Put another way, tax planning means deferring and flat out avoiding taxes by taking advantage of beneficial tax-law provisions, increasing and accelerating tax deductions and tax credits, and generally making maximum use of all applicable breaks available under our beloved Internal Revenue Code.
While the federal income tax rules are now more complicated than ever, the benefits of good tax planning are arguably more valuable than ever before.
Of course, you should not change your financial behavior solely to avoid taxes. Truly effective tax planning strategies are those that permit you to do what you want while reducing tax bills along the way.
How are tax planning and financial planning connected?
Financial planning is the art of implementing strategies that help you reach your financial goals, be they short-term or long-term. That sounds pretty simple. However, if the actual execution was simple, there would be a lot more rich folks.

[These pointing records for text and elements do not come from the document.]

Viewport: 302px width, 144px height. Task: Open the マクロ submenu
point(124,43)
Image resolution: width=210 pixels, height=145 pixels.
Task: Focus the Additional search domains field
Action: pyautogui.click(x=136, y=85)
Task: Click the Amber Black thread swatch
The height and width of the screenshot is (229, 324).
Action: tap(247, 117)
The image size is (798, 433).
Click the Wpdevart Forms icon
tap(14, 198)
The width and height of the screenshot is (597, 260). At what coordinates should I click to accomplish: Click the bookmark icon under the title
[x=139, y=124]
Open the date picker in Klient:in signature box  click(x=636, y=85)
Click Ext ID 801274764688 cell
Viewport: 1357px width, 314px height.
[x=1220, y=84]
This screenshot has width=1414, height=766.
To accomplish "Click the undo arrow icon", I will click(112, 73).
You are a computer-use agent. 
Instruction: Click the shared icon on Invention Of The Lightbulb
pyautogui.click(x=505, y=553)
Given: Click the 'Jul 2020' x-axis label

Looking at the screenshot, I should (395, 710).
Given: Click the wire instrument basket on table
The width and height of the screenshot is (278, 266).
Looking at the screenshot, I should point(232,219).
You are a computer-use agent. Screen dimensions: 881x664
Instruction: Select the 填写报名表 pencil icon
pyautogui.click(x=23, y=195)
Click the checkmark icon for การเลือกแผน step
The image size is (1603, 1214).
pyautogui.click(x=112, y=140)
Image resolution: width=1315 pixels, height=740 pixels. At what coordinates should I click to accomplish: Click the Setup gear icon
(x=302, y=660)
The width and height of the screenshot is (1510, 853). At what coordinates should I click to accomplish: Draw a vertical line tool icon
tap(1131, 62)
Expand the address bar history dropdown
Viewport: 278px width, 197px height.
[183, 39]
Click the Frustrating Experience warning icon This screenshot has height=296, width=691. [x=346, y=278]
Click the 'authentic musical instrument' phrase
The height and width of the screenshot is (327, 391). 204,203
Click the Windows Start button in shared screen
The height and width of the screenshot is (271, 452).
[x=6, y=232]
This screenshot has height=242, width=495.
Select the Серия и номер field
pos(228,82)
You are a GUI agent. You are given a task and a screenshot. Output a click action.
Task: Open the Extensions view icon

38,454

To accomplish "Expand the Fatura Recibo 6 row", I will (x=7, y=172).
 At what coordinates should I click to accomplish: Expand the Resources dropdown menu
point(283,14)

Tax planning and financial planning are closely linked, because taxes are such a large expense item as you go through life. If you become really successful, taxes will probably be your single biggest expense over the long haul. So planning to reduce taxes is a critically important piece of the overall financial planning process.
Over the years as a tax pro, I have been amazed at how many people fail to get the message about tax planning until they commit a grievous blunder that costs them a bundle in otherwise avoidable taxes. Then they finally get it. The trick is to make sure you don’t have to learn this lesson the hard way. To illustrate the point, consider the following example.
Example: Josephine is a 45-year-old unmarried professional person. She considers herself to be financially astute. However, she is not well-versed on taxes. One day, Josephine meets Joe, and they quickly decide to get married. Caught up in the excitement of a whole new life, Josephine impulsively sells her home shortly before the marriage. The property is in a great area and has appreciated by $500,000 since she bought it 15 years ago. She intends to move into Joe’s home, which is a dump, but Josephine is a proven genius at remodeling, and she plans to work her usual magic on Joe’s property.
Result without tax planning: For federal income tax purposes, Josephine has a whopping $250,000 gain on the sale of her home ($500,000 profit minus the $250,000 home sale gain exclusion allowed to unmarried sellers).
Result with tax planning: If Josephine had instead kept her home and lived there with Joe for two years before selling, she could have taken advantage of the larger $500,000 home sale gain exclusion available to married joint-filers and thereby permanently avoided $250,000 of taxable gain. If necessary, Joe’s home could have been sold instead of Josephine’s. Alternatively, Joe’s property could have been retained, and the couple could have worked on remodeling it while still living in Josephine’s home for the requisite two years.
Moral of the story? By selling her home without considering the tax-smart alternative, Josephine cost herself $62,500 in taxes (completely avoidable $250,000 gain taxed at an assumed combined federal and state rate of 25%). This is a permanent difference, not just a timing difference. The point is, you cannot ignore taxes. If you do, bad things can happen, even with a seemingly intelligent transaction.
The last word
There are many other ways to commit expensive tax blunders. Like selling appreciated securities too soon when hanging on for just a little longer would have resulted in lower-taxed long-term capital gains instead of higher-taxed short-term gains; taking retirement account withdrawals before age 59½ and getting hit with the 10% premature withdrawal penalty tax; or failing to arrange for payments to an ex-spouse to qualify as deductible alimony; the list goes on and on.
The cure is to plan transactions with taxes in mind and avoid making impulsive moves. Seeking professional tax advice before pulling the trigger on significant transactions is usually money well spent.